Why is the world heading in this direction?
- Enterprise software vendors (ESVs) want to sell more software with fewer obstacles to adoption.
- Who wants to rely on end-users making expensive and ongoing upgrades to their hardware and operating systems BEFORE they can buy more software?
- End-users can’t stand complex software licensing requirements, and ESVs have increasing disdain for their high administrative costs.
- They are phasing out client-server software and putting development resources behind software designed for Internet browsers and mobile devices.
- ESVs already use the major public cloud platforms to deliver their applications directly to us.
- Although in the number two position relative to AWS, Microsoft’s $1.5 trillion market cap is not based on Windows 10 or Windows Server operating systems; it’s based on Microsoft 365 cloud services and Microsoft Azure.
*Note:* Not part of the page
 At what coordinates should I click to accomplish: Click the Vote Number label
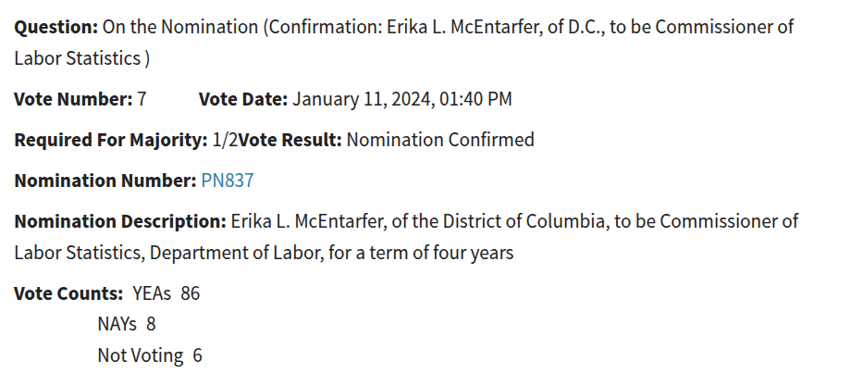click(x=73, y=99)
- This is great news for SMBs already accustomed to using Microsoft because these tried and true applications work seamlessly in the Microsoft Cloud.
- Competition with public cloud providers will bring pricing down while introducing heightened cybersecurity protection and business continuity with geographically diverse data centers.
- Software solutions to manage diverse public clouds from a single pane of glass are making big waves. These tools give in-house IT and MSPs increased visibility and control.
- In very short order, IT pros can improve operations with a few clicks of a mouse or automated settings and shift workloads to other providers to avoid vendor lock-in.
- Finally, with growing standardization, workloads and applications can be moved back on-site to accommodate changing business requirements. While a move like this would be more likely with a larger enterprise with a more extensive in-house IT staff, it’s nice to have options.
I hope I helped you understand the dominant role software will play in your organization’s digital transformation over the next five to ten years.
Paying for only what you consume during business hours is a much more attractive proposition than sinking money into applications and hardware that sit dormant from the close of business until the following day. That’s the big allure of SaaS.
Is your MSP driving this conversation about the road ahead?
Historically, many MSPs have resisted change and lost customers as a result. Many IT providers kept clients on Hosted Exchange and completely missed the boat on Office 365 (now Microsoft 365).
Do you have confidence in your internal IT resources?
Forward-thinking MSPs see an opportunity to partner with in-house IT professionals and give them new tools to add value.